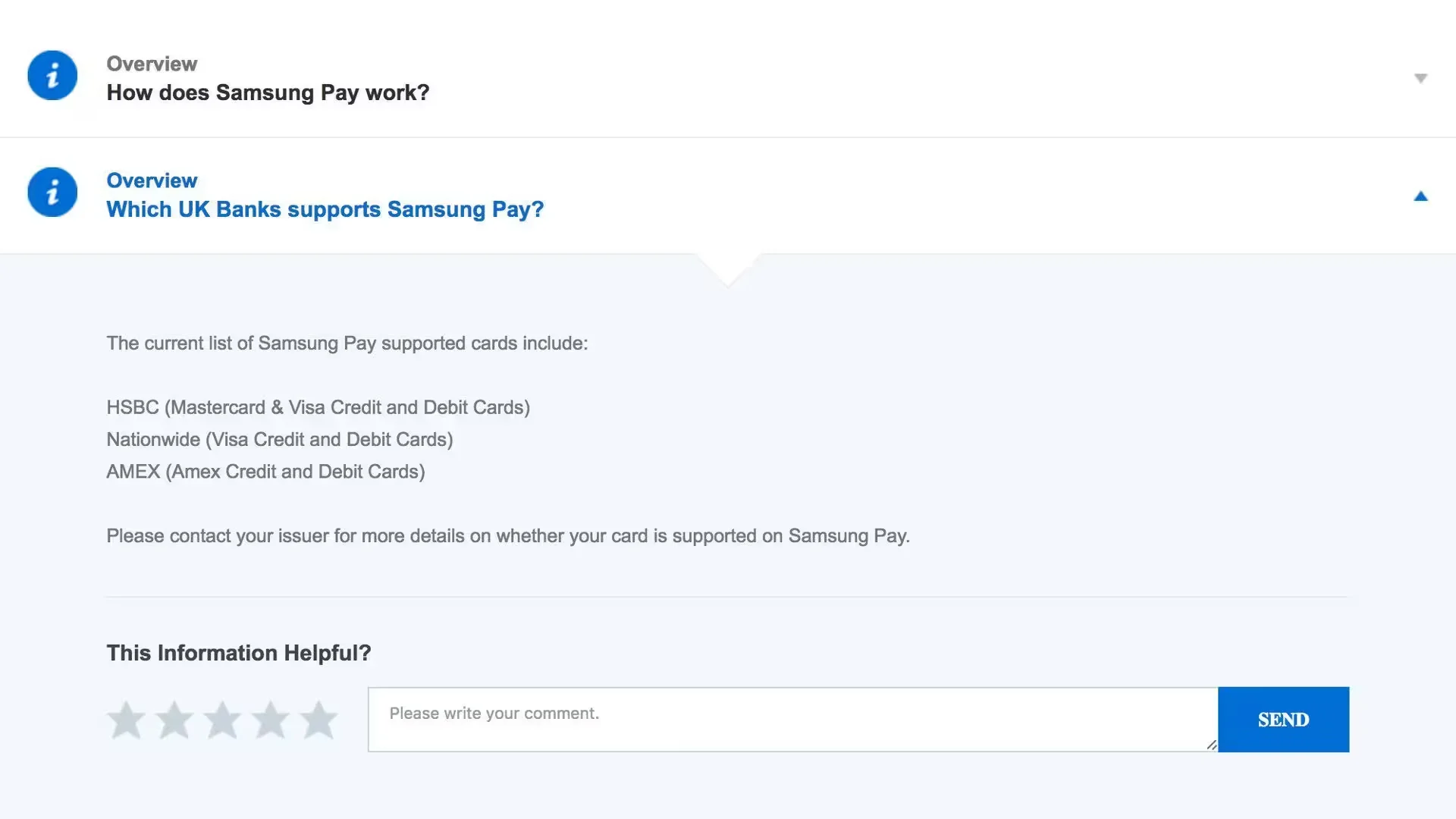Click the info icon beside Which UK Banks question
Viewport: 1456px width, 819px height.
[x=52, y=192]
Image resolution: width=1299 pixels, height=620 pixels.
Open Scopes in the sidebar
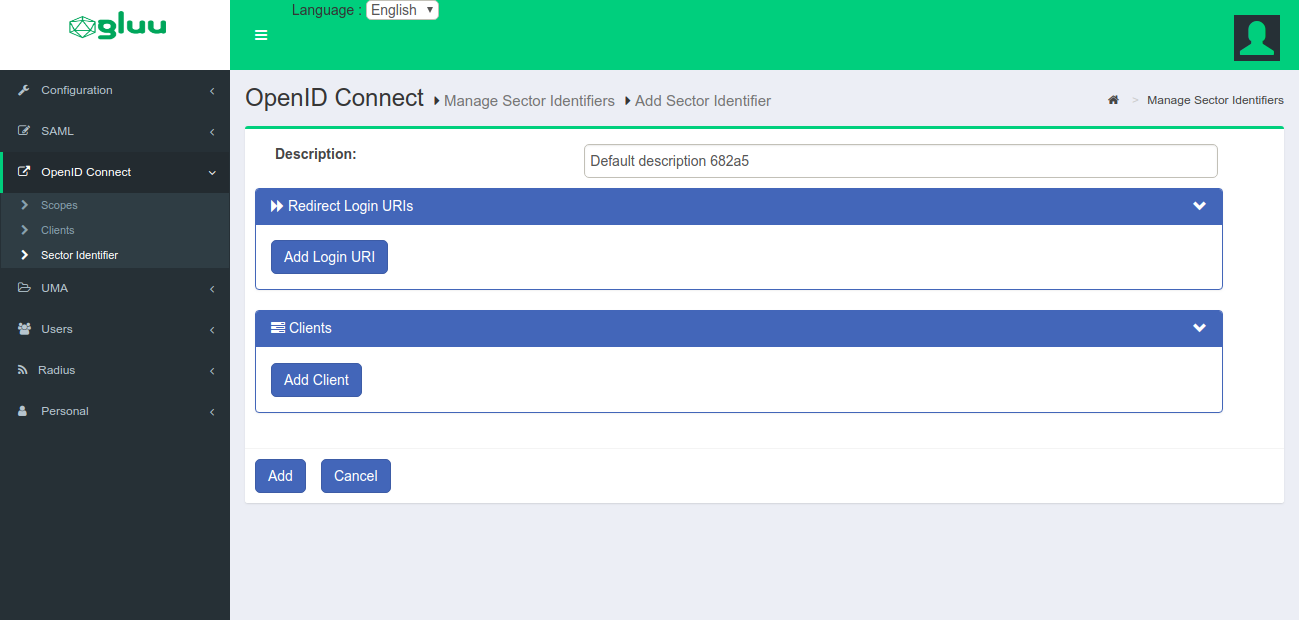click(59, 205)
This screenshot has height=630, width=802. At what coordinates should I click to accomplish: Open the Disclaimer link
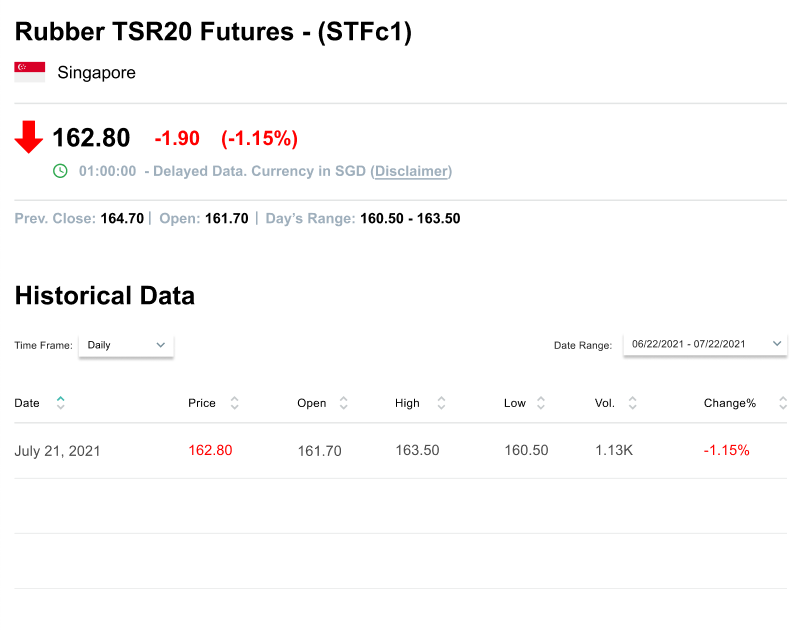tap(411, 171)
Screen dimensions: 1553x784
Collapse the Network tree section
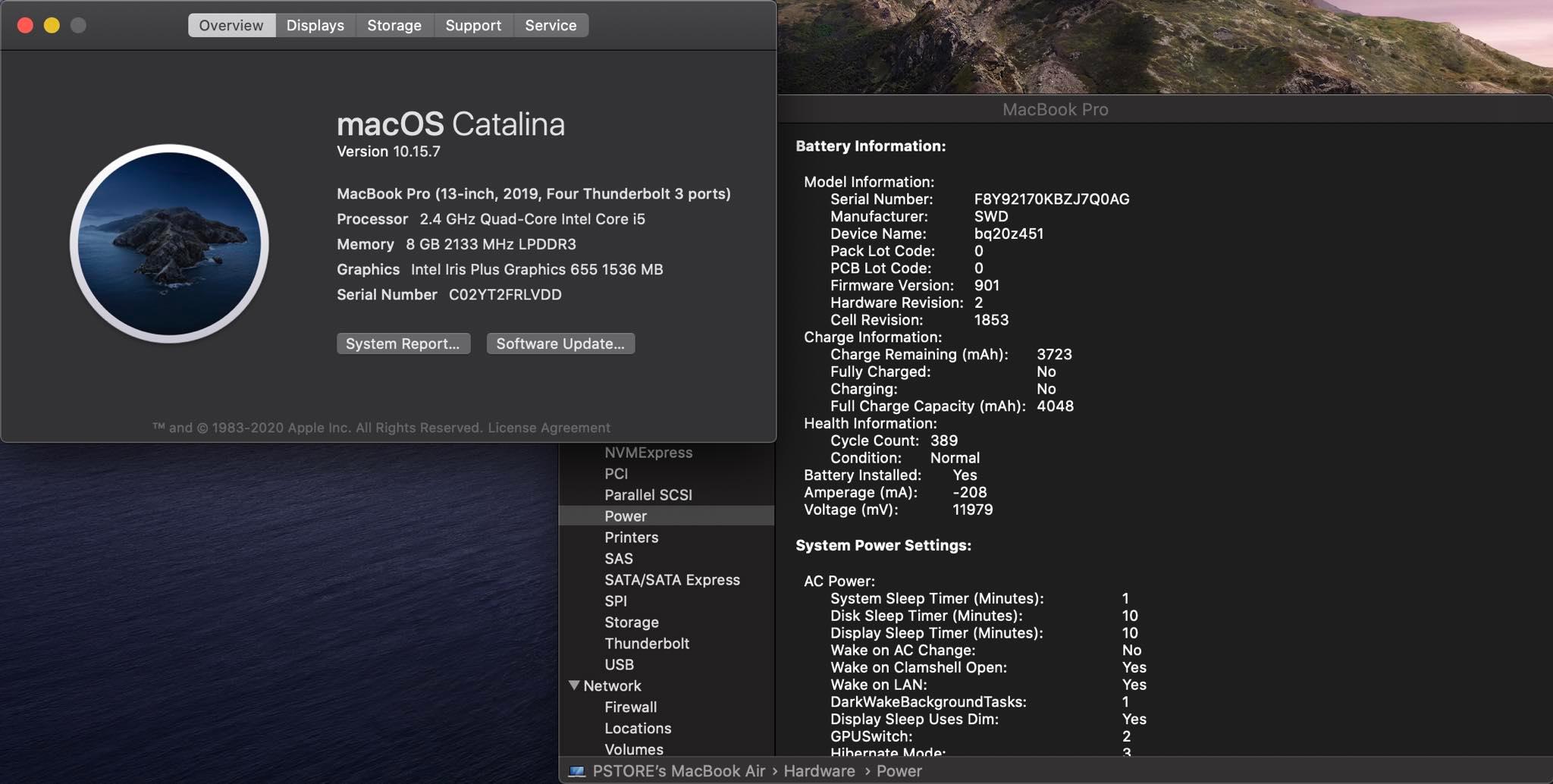click(574, 685)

☆ ☆ ☆

A word-for-word copy of the lines from the one with "Image resolution: width=1299" through the final line of the listing above is the whole answer, and it contains no pictures.

Result for this exercise>
Image resolution: width=1299 pixels, height=620 pixels.
Open Scopes in the sidebar
click(59, 205)
This screenshot has height=630, width=802. At what coordinates should I click to accomplish: Open the Disclaimer link
tap(411, 171)
Screen dimensions: 1553x784
Collapse the Network tree section
click(574, 685)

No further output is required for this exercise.